David Howe, now executive director, leadership and global function learning, was also involved. “Merck is large and complicated. To lead effectively you need to understand the breadth of the global business and how things get done. You need a well-rounded perspective and to be able to see challenges from different angles, not just from the perspective of one function. We had leaders who were excellent in their function, or their country, but this isn’t how we compete and win in the market.

“We decided to take individual contributors who are early in their career at Merck and give them breadth, to develop the leaders we wanted for the future: agile, able to identify opportunities through new technologies and partnerships, able to pivot.”

Merck decided to make a long-term play: a robust and sustained effort to develop leaders for the future, leaders able to see beyond their day job, change agents who could break down silos and push the organization forward. Patrick Bergstedt, head of global marketing and international commercial operations (vaccines), has been a senior line advisor to the program since the outset. “We have traditionally been a US-based, US-driven company, but times have really changed. For example, in the vaccines business we are having more of a global impact. More of the volume and doses are distributed and sold outside the US today. The General Management Acceleration Program is helping us to develop truly global leaders.”

The General Management Acceleration Program (GMAP)

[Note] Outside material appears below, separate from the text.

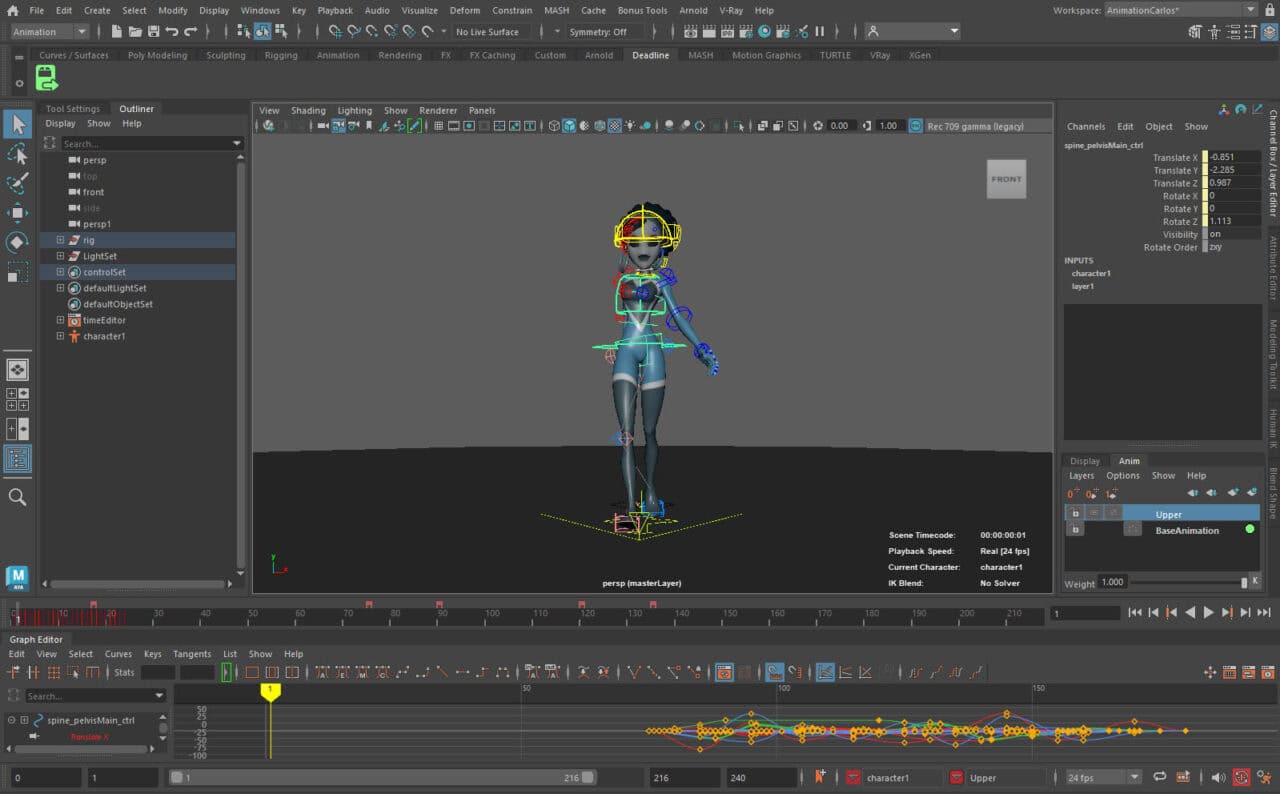Activate the Lasso select tool
Image resolution: width=1280 pixels, height=794 pixels.
(18, 154)
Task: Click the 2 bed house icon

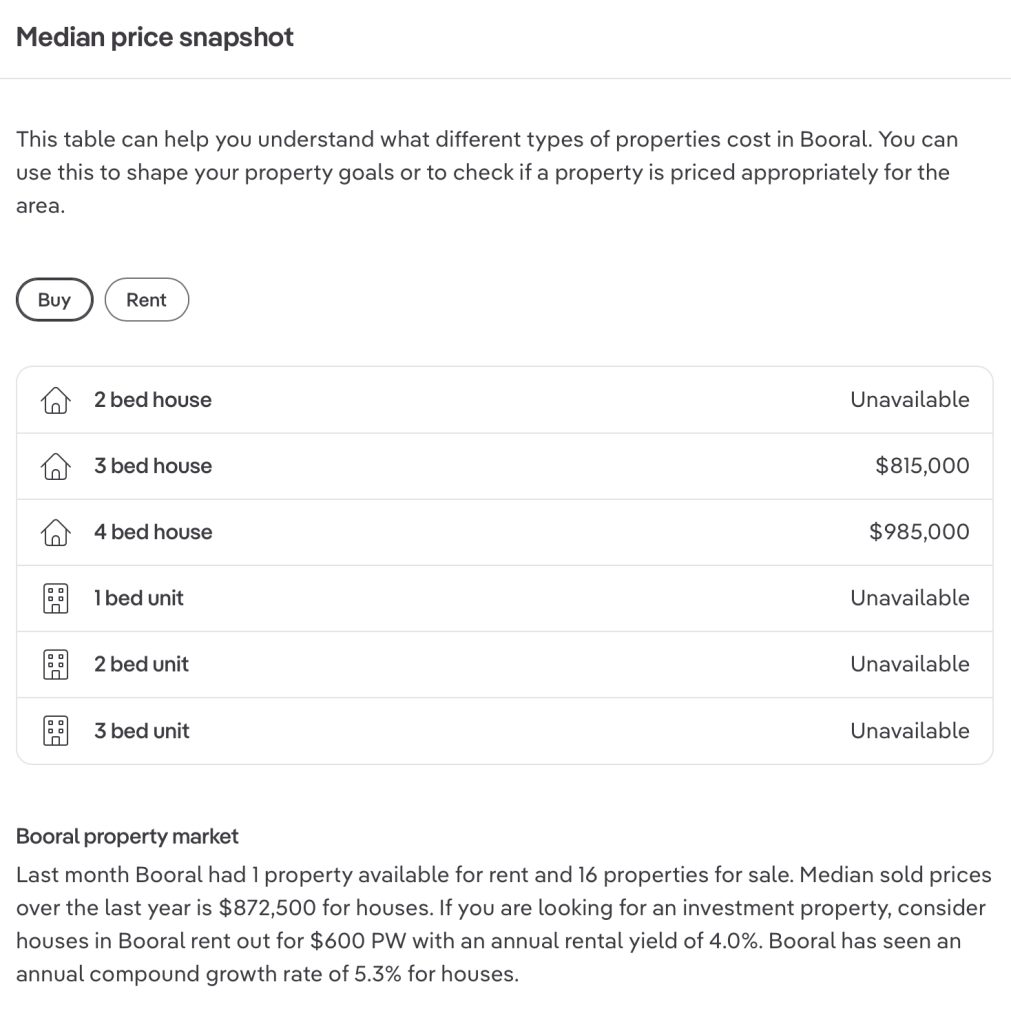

Merck chose Duke Corporate Education as its educational partner to develop GMAP. Some design principles were fairly standard for a global company with a strong history of leadership development. They wanted educational workshops at regular intervals; face-to-face learning would be complemented by virtual learning; participants were to have coaching, as well as each being supported by a senior leader on a specially-established Line Advisory Board; and participants would work in small groups on action learning projects, designed around real business challenges.

They also adopted some very different design principles, demonstrating how serious Merck was about investing in change. As Carl Segerstrom explains: “Our classic approach had been to manage people’s careers for them, but we felt that we were missing hidden gems. So instead, we invited people to apply for the program and then put them through a world-class selection process. We only wanted a handful of candidates each year, about 15.” There are 350 or more applications for each year’s cohort – it’s harder to be accepted onto GMAP than it is to enter an Ivy League university.

The rigorous application process includes a cognitive assessment, leadership assessment, business case and several structured interviews. The process works: there is a positive correlation between success in each round and career development. GMAP alumni make more career moves, vertical and lateral, and are regarded as having higher potential.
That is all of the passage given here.